Building the patched Hadoop is straightforward, since patches and build scripts are bundled with Mesos. Simply run the following command from within your mesos
directory and follow the prompts:
./hadoop/TUTORIAL.sh
It will explain what it is doing while downloading, patching, and building Hadoop. It will then run an example Hadoop MapReduce job to make sure everything is working properly and remind you that you’ll need to make changes to the MapReduce configuration before running MapReduce jobs on your Mesos cluster. Since we aren’t going to be running Hadoop MapReduce jobs under Mesos right away, we’ll skip that step for now. However, we will be making some minor configuration changes.

_Element and text location data_

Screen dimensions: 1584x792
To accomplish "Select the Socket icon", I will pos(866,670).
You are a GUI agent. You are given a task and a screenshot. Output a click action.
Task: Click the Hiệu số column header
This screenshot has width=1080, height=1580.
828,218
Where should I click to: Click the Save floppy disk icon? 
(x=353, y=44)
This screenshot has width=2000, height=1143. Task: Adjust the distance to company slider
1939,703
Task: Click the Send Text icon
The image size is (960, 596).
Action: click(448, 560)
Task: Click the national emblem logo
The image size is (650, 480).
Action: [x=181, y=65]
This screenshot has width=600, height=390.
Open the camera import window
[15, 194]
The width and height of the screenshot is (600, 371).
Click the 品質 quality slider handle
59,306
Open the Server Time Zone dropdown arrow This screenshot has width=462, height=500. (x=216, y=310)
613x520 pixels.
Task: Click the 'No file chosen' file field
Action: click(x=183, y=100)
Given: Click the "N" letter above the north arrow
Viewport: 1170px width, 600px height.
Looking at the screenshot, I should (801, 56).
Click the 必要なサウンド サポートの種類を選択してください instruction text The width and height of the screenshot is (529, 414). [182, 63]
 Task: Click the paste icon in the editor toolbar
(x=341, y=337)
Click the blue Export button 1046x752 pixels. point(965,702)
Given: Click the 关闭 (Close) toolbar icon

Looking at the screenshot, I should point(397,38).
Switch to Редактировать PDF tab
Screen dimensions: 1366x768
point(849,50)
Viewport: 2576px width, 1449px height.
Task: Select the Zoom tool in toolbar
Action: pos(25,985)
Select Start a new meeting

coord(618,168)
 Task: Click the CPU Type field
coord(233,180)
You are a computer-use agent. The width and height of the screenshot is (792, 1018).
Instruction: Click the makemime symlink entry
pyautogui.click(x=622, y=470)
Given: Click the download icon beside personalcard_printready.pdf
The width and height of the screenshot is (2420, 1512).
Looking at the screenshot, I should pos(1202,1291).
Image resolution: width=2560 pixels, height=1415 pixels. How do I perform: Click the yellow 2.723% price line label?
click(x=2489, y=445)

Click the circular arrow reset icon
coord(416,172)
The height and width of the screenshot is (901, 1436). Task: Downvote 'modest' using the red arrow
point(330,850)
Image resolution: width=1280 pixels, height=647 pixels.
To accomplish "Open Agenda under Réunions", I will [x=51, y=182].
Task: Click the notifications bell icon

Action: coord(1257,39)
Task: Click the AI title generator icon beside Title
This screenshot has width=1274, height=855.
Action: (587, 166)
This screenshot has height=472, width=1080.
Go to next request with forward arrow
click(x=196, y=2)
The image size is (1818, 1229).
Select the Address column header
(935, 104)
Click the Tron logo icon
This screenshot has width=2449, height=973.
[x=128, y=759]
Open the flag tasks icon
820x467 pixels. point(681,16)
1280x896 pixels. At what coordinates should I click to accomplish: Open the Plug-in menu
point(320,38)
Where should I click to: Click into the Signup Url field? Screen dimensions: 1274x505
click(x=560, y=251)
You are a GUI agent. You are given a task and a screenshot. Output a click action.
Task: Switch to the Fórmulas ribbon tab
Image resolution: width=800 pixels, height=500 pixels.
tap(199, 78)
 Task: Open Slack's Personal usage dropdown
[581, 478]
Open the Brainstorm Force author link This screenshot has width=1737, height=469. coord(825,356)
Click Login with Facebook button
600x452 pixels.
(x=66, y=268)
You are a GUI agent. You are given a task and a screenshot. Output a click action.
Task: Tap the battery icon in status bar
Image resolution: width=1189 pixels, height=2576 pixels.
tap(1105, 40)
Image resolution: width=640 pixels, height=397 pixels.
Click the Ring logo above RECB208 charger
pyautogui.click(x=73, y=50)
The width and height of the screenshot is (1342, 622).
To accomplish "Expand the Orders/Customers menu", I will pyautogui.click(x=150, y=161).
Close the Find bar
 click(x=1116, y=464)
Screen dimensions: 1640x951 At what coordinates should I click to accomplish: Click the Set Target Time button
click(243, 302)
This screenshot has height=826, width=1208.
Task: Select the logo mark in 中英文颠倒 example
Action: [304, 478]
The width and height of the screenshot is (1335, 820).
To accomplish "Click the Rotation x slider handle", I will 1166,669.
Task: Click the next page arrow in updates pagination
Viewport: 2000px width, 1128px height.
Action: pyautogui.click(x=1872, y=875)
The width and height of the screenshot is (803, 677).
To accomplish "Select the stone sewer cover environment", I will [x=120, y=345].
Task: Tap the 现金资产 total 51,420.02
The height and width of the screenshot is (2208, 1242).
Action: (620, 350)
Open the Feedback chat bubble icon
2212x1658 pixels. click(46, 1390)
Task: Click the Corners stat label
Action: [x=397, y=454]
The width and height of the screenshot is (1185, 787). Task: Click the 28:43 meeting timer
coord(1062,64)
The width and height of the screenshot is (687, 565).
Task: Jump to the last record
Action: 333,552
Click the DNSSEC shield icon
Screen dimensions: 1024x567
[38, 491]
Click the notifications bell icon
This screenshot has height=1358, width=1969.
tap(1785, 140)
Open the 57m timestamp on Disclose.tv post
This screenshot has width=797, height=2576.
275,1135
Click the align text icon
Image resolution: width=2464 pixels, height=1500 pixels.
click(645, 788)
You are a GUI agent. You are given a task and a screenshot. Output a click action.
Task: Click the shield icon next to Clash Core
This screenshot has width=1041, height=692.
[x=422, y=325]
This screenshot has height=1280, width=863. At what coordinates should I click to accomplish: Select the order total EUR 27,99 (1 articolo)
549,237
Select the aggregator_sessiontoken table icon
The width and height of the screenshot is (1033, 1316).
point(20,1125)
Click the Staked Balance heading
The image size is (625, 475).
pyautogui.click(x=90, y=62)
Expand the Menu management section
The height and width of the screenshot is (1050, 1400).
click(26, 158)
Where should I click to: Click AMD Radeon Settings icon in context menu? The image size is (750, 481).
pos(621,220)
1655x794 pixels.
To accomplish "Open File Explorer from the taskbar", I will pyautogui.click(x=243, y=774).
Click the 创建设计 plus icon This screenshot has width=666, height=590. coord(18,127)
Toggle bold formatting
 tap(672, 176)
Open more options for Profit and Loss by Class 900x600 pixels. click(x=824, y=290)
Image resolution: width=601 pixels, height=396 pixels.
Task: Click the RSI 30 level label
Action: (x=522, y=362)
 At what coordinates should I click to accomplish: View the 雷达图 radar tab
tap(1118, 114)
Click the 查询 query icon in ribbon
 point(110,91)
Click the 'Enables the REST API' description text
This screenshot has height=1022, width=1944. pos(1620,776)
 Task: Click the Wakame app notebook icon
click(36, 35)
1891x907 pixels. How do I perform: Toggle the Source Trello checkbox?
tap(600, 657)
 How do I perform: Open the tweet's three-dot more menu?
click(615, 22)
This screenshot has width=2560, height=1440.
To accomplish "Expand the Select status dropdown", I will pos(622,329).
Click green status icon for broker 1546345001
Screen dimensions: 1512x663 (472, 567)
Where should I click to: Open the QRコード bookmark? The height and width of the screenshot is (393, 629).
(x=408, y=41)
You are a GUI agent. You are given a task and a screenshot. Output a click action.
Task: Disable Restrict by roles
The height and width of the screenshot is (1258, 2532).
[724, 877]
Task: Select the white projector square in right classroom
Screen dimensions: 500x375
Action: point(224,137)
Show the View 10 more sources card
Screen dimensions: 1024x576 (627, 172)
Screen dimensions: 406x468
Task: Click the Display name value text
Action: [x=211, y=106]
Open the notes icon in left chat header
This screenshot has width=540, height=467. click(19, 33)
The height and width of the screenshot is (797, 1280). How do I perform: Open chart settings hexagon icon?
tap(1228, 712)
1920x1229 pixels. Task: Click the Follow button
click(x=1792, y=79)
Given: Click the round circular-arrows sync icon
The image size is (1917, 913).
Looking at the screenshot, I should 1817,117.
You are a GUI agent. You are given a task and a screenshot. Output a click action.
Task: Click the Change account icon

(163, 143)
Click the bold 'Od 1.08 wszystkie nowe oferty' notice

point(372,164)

_Directive_
According to the passage above on building Hadoop for Mesos, why is the step of changing the MapReduce configuration skipped for now? Answer in one to three sentences.

_Complete output_
The MapReduce configuration step is skipped because Hadoop MapReduce jobs are not going to be run under Mesos right away. Some minor configuration changes will still be made.